Öğrencinin Öğretmenine İlham Veren Yaklaşımı
6Yeni eğitim döneminin ilk haftasıydı. Okulun yabancı dil bölümüne yeni atanan öğretmen, Mr. Johnson, uzun yıllar yurt dışında görev yapmış, farklı kültürleri tanıma fırsatı bulmuş deneyimli biriydi. Sınıfa adım attığında öğrencilerin dikkatini çeken en belirgin özelliği, sıcak ve samimi tavırlarıydı.
Sınıfta herkes yeni öğretmeni merak ederken, sınıfın en enerjik öğrencilerinden biri olan Luna hemen öne çıktı. Latin kökenli bir aileden gelen Luna, kültürünü, neşesini ve enerjisini her hareketine yansıtan bir karakterdi. Öğretmeninin anlattıklarını dikkatle dinliyor, derste aktif olarak yer alıyordu.
Bir gün, okul sonrasında Luna sınıfta kalıp ödevle ilgili birkaç soru sormak istedi. Ancak bu kısa konuşma, beklenmedik bir şekilde iki farklı kültürün birbirine bakışını değiştiren samimi bir diyaloğa dönüştü. Luna, öğretmenine kendi kültüründe saygı göstergesi olarak insanların sık sık teşekkür ettiğini ve jestlerle minnettarlıklarını ifade ettiğini anlattı.
Mr. Johnson bu içtenliği fark etti ve “Bu enerjini kaybetme, insanlar senden çok şey öğrenebilir.” dedi. Bu sözler Luna’nın özgüvenini artırdı. Artık sadece derslerde değil, okul etkinliklerinde de aktif rol almaya başladı.

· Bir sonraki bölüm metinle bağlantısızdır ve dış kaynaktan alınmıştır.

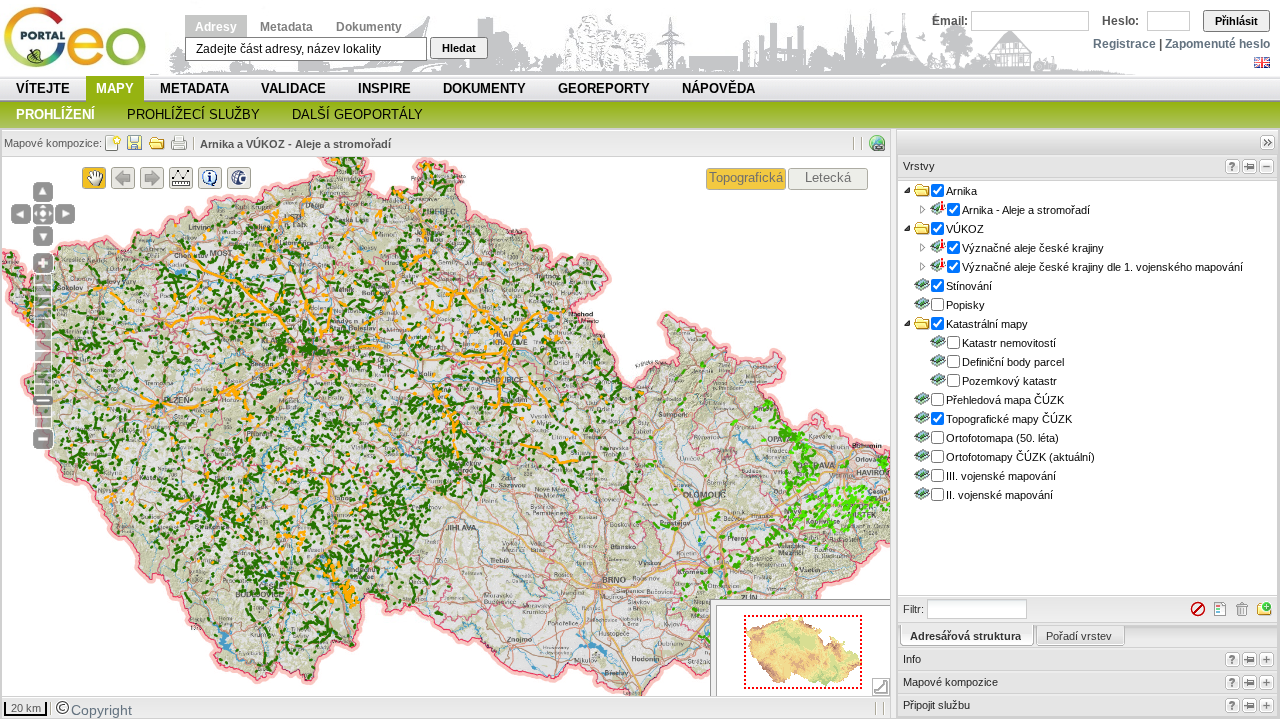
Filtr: (913, 609)
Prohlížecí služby (193, 114)
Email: (950, 21)
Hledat (459, 48)
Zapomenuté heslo (1217, 44)
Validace (293, 88)
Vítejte (43, 88)
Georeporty (604, 88)
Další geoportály (357, 114)
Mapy (115, 88)
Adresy (216, 27)
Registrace (1124, 44)
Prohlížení (55, 114)
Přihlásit (1236, 21)
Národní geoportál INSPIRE (82, 37)
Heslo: (1120, 21)
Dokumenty (369, 27)
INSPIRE (384, 88)
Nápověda (718, 88)
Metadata (286, 27)
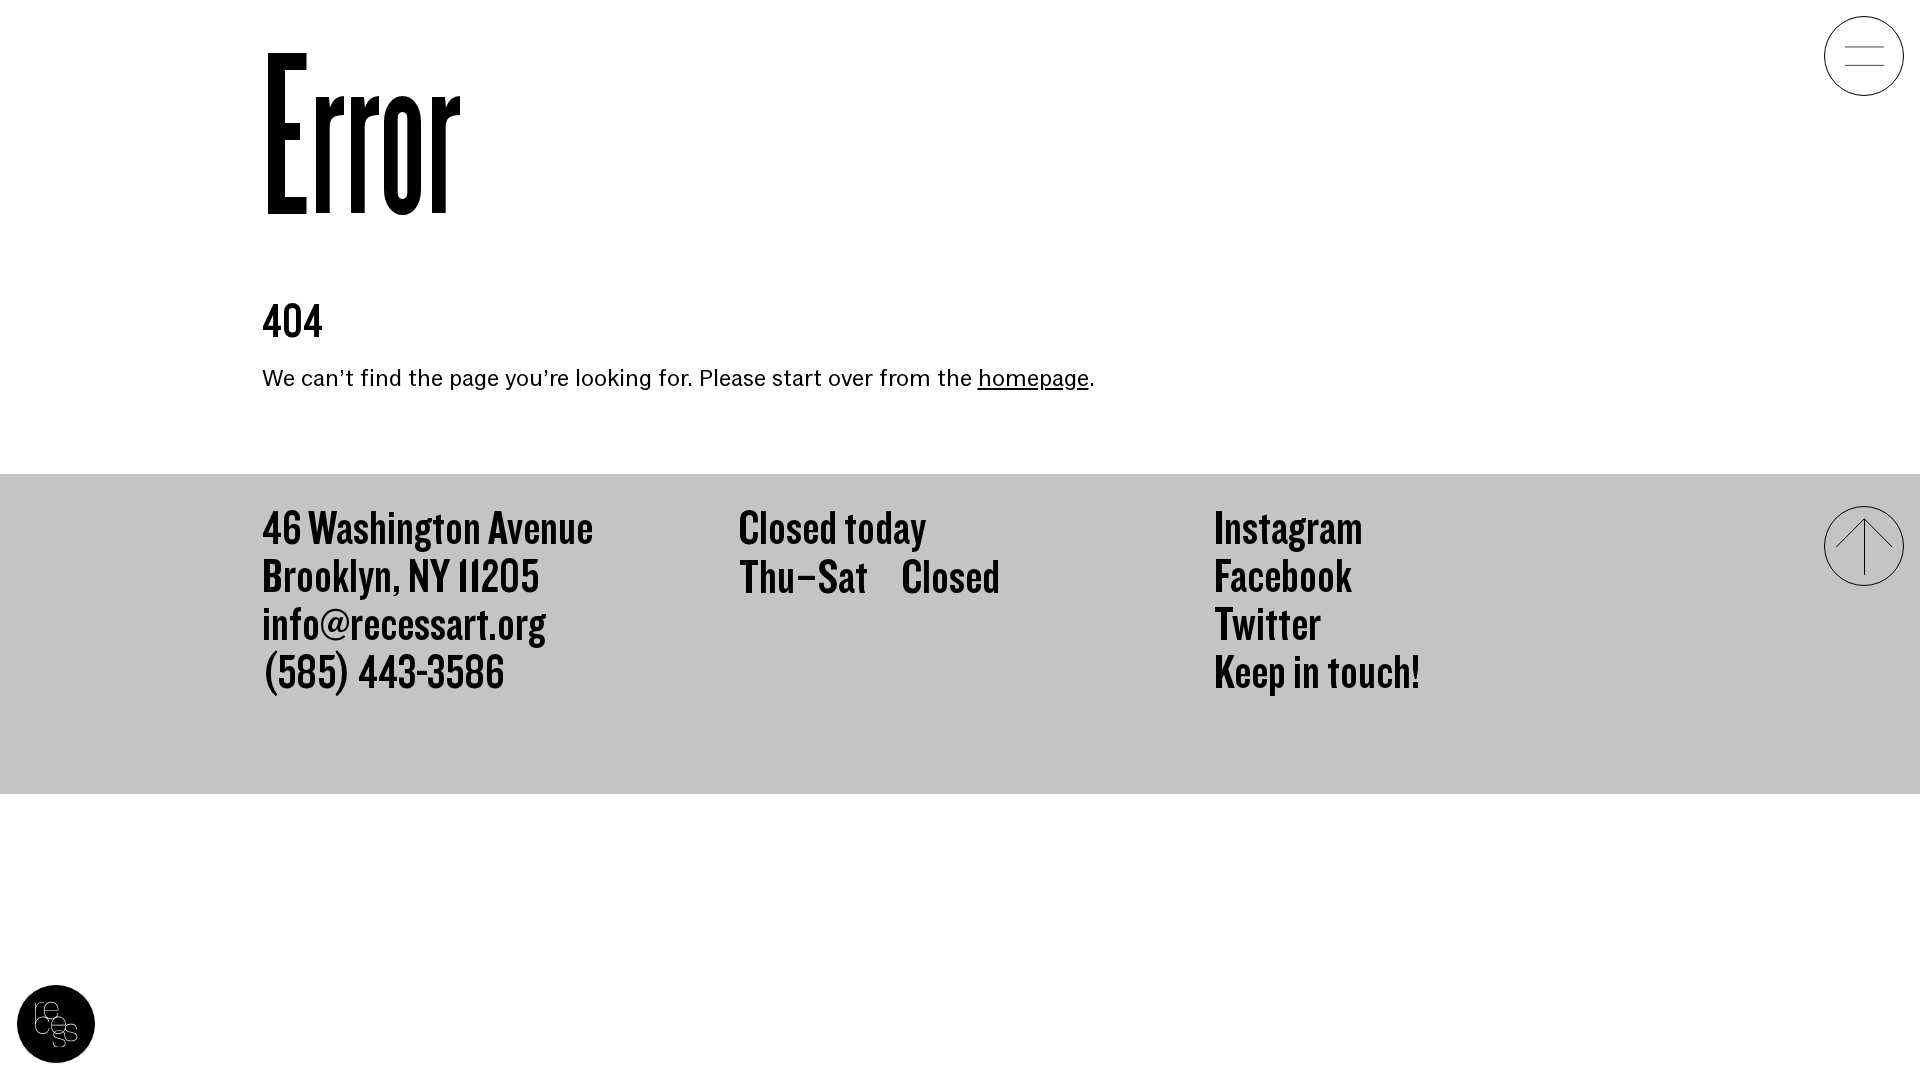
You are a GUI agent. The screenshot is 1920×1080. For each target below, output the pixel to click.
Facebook (1283, 578)
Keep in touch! (1317, 674)
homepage (1033, 378)
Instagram (1288, 530)
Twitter (1267, 626)
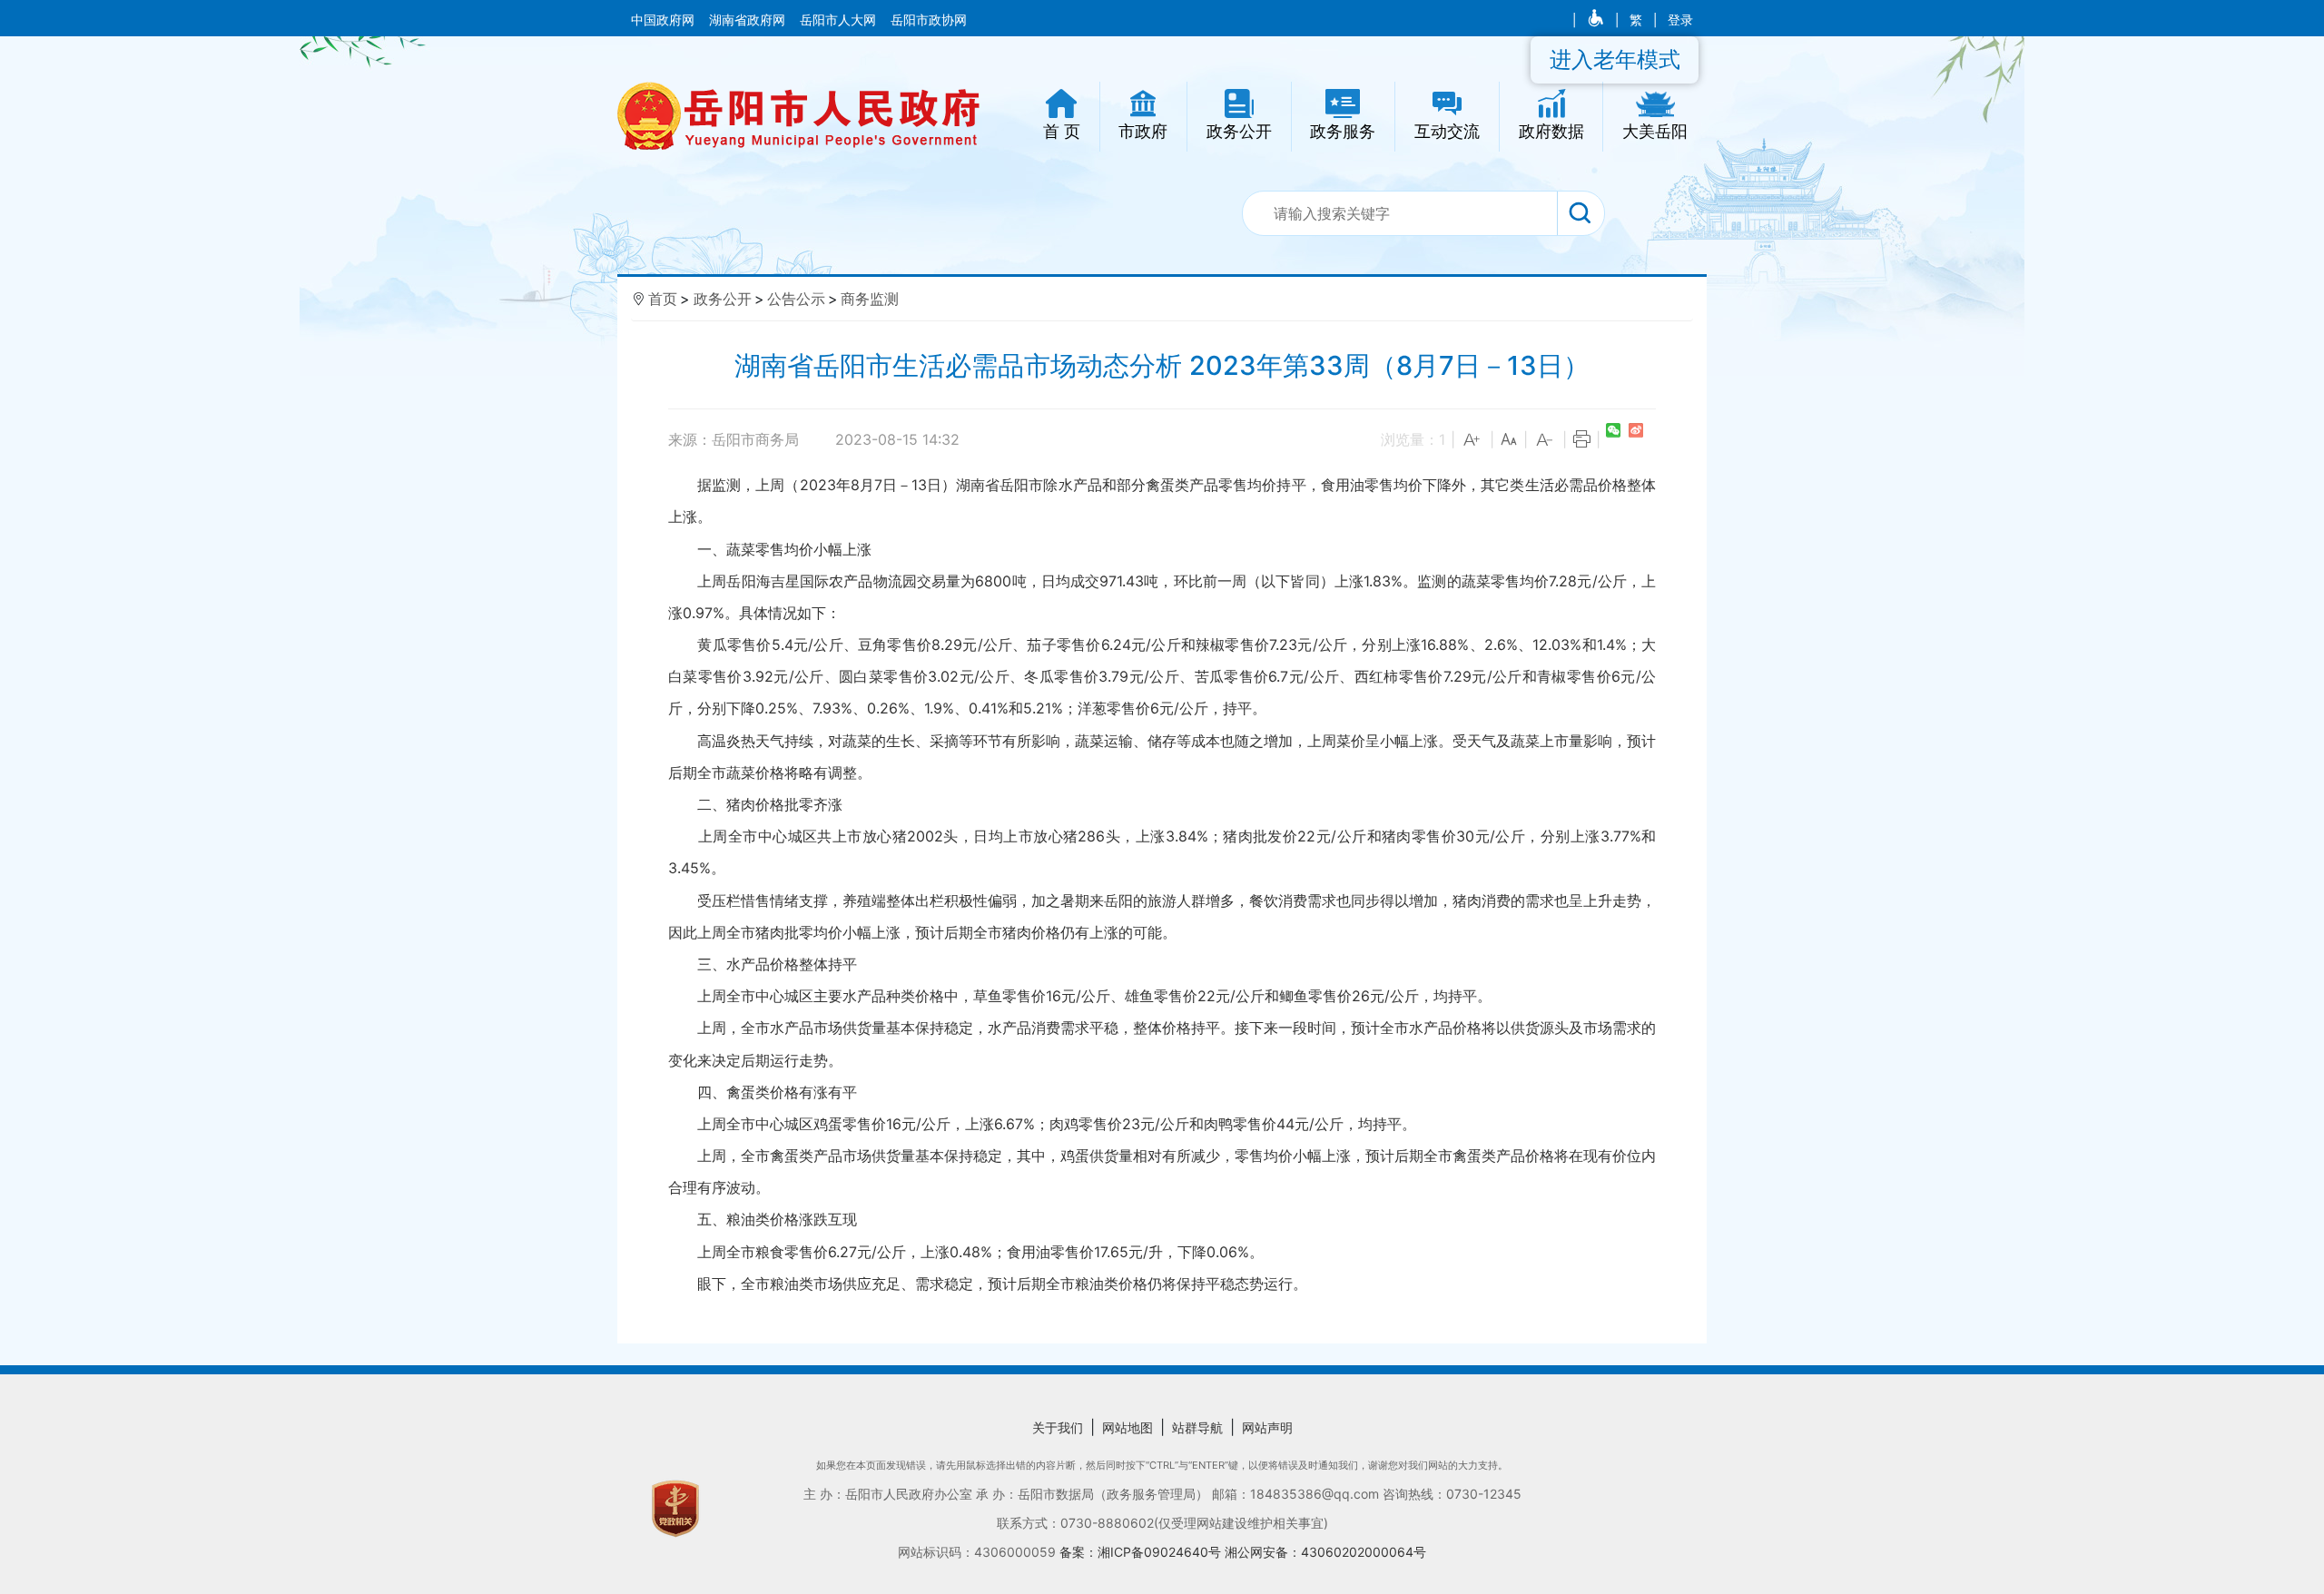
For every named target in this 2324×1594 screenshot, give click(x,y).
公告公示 (796, 299)
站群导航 (1197, 1427)
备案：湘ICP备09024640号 (1142, 1552)
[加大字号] (1472, 440)
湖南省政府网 (749, 20)
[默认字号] (1509, 440)
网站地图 (1127, 1427)
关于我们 (1057, 1427)
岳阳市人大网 (840, 20)
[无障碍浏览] (1597, 20)
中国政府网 (664, 20)
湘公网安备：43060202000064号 (1325, 1552)
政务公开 (723, 299)
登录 (1680, 20)
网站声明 (1267, 1427)
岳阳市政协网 (929, 20)
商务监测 (870, 299)
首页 (662, 299)
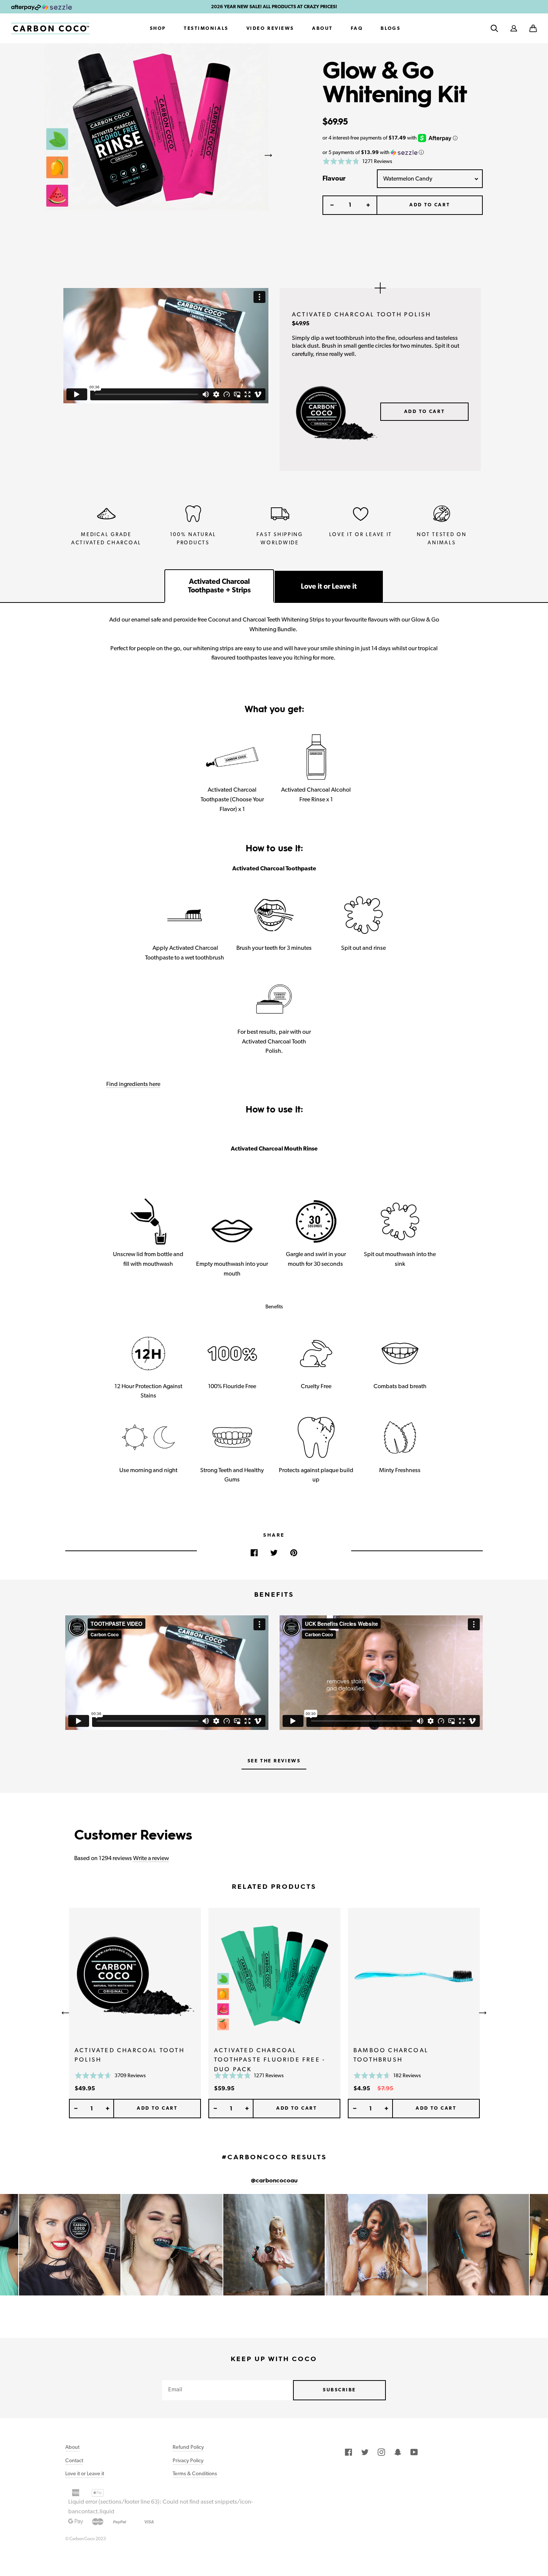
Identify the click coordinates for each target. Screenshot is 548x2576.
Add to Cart (424, 411)
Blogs (390, 28)
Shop (158, 28)
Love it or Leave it (84, 2473)
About (322, 28)
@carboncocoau (274, 2181)
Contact (74, 2460)
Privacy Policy (188, 2460)
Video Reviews (270, 28)
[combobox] (430, 178)
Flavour (334, 178)
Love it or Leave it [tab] (329, 586)
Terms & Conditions (195, 2473)
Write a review (151, 1858)
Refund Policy (188, 2447)
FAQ (357, 28)
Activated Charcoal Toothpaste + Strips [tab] (219, 585)
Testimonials (206, 28)
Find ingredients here (133, 1083)
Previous (44, 155)
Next (268, 155)
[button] (533, 28)
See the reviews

Haftalar geçtikçe Luna ve Mr. Johnson arasında güçlü bir öğretmen–öğrenci bağı oluştu. Bu bağ, sınıftaki diğer öğrenciler için de ilham kaynağı oldu. Farklı kültürlerin nasıl birbirini tamamlayabileceğini görmek herkesi etkiledi.
Okulun yıl sonu etkinliğinde Luna, “Kültürler Arası Anlayış” başlıklı kısa bir konuşma yaptı. Sözlerini şöyle bitirdi: “Birbirimizi anlamak için bazen kelimelere değil, sadece samimiyete ihtiyaç duyarız.”
O an salondaki herkes alkışladı. Çünkü o gün bir öğrenci, cesaretiyle sadece kendi hikayesini değil, aynı zamanda anlayışın gücünü de sahneye taşımıştı.